Spike? Who the hell is named Spike?

Spike made a show of thinking about it. "I don't have a bloody clue, love. You got us the room – I was just makin' a guess. Only ten rooms to choose from."

"And you chose the wrong one," Sam said, stepping around Dean, the gun held down and out. No threat, but a clear warning.

"Hey – you guys are naked," Xander said, and it took Dean way too long to process that. It took Sam a lot less time because he immediately scuttled back behind Dean.

Oh for fuck's sake. No wonder he was giving me that...look. Jesus. "Yeah, we're naked, uh...so what?"

Spike's mouth twisted up into an impossibly suggestive smirk and Dean braced himself to give a naked ass-kicking. "Sooo –" Spike drawled, but Sam interrupted him.

"Just go breathe fumes on somebody else, okay?" Sam snapped, stretching over Dean to grab the edge of the door and slam it shut. Spike jerked Xander back just in time, chuckling. They heard Xander saying something in a confused voice and Spike saying something back and then – Spike started singing. The same song that had been pounding across the parking lot.

"Oh we're so pretty...Oh so pretty...we're vacant...Oh we're so pretty...Oh so pretty vaaaay...cunt!"

Dean heard Sam huff out a long, annoyed breath behind him. "We just flashed the parking lot, Dean."

"It's dark outside, Sam. Nobody noticed." Just two drunk guys. No, correction. One drunk guy and one really horny guy.

There was a thump – the slam of a door and then another thump. On the wall directly behind the beds.

"Oh, don't tell me –"

Sam groaned, crawling under the covers and winding himself up in sheet and blankets like a mummy. Dean flopped down beside him, wrestling for his share and curling close. His feet were freezing.

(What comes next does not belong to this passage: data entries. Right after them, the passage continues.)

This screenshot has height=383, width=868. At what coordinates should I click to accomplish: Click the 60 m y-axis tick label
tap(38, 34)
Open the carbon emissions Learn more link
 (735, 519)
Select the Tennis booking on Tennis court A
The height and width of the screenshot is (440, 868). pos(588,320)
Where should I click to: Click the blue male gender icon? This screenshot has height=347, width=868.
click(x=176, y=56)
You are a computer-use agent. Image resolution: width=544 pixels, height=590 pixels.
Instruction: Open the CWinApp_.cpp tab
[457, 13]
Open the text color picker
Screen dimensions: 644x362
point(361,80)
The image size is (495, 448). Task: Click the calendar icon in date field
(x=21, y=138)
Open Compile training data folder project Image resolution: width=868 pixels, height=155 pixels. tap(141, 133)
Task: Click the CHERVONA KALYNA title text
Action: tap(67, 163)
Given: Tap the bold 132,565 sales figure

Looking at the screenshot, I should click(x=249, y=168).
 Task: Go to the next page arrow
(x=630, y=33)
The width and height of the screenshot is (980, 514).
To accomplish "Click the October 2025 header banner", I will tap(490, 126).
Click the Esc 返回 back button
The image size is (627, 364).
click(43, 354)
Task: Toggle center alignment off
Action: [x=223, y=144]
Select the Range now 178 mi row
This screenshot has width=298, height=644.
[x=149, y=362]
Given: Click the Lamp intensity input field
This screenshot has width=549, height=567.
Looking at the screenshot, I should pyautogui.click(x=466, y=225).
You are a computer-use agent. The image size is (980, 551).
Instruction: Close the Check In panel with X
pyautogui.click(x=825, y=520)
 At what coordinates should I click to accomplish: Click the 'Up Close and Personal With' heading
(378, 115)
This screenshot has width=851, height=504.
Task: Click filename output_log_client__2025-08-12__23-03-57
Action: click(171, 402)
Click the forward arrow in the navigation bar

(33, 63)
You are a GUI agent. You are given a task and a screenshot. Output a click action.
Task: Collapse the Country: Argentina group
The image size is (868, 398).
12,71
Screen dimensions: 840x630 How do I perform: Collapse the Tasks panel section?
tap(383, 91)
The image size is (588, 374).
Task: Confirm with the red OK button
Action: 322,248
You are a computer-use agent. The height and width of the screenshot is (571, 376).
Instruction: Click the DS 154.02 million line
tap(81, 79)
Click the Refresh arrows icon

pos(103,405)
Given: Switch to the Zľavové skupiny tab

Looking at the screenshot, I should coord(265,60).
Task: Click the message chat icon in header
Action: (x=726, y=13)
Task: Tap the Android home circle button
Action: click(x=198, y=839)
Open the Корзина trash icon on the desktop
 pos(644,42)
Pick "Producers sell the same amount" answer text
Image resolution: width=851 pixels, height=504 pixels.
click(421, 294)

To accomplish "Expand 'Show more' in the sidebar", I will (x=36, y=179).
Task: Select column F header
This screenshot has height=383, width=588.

"They've got the fucking room next door," Sam muttered, and Dean flicked Sam's ear.

"Ow!"

"Hello, Captain Obvious." Dean flashed on Spike's grabby-hands. "Please tell me they're not gonna –"

There was a third thump and the squeak of springs and then... Thump thump thump, with a rising chorus of accompanying moans. And talking. Loud talking in that English accent.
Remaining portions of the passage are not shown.